Late, late had to fill up the ice trays before I went, and now it's past 5. Tired and spent look at The Soapbox. The toll of too many zinesters and indie rockers and general mayhem starters for too many days. One place can only handle so many squelching amps, spotty beards and faux-ironic comments before collapsing on its own weight. Paid my dollar, hit the zine table. Only one real zine, but are $5 Hot and Ready Pizza coupons sardonic satire? Behind the bar is a member of the aforementioned spotty-beard group, a holdover, a refugee, a new recruit for behind the bar, who knows? "Newcastle." Left a fifty cent tip--more than 10 percent.
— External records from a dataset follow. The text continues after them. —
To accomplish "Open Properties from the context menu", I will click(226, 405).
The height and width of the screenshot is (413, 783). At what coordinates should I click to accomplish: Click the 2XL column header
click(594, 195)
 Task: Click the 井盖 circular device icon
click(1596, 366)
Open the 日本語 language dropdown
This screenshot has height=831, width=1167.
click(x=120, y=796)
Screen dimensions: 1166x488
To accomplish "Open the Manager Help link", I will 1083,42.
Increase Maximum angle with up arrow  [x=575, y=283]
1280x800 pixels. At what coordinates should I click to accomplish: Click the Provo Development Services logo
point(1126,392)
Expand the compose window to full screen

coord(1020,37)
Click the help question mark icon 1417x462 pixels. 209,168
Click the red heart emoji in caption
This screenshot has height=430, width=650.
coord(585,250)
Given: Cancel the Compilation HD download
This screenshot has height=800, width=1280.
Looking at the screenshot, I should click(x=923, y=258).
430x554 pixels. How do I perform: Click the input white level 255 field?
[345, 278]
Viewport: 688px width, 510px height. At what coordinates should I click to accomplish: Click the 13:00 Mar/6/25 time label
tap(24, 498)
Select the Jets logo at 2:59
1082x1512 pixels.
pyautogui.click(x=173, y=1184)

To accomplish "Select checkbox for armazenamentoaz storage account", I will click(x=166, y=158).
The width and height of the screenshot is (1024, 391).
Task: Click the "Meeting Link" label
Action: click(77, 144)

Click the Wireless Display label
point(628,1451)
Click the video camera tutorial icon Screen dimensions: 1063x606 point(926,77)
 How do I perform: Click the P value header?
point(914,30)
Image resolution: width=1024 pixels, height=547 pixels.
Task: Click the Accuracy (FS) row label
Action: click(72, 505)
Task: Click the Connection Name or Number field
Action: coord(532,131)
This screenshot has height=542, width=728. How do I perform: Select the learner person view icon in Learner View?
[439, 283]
Sound, sound from a MOOG-MIDI-MYSTERY Machine. White vest, white pants like a highschooler lost on his way to prom, Pink Kodiak via Savannah. Beard more than spotty, not quite full. "We" this and "we" that, though only one. A misunderstanding of pronouns or so the show goes. Thumped bass strings to more than nothing--but only background beats, blips, flips and flops for those that don't understand the blood, sweat and carpal tunnel into figuring those electro-blobs out. A song about Alec Baldwin. A song about bringing sexy back. Some hope, some dreams in the boppin' electronic histrionics. But not much given by the crowd to solidify those hopes and dreams either. "Dancers? Anyone to dance?" he asks. No dancers could be found, only sullen couch sitters.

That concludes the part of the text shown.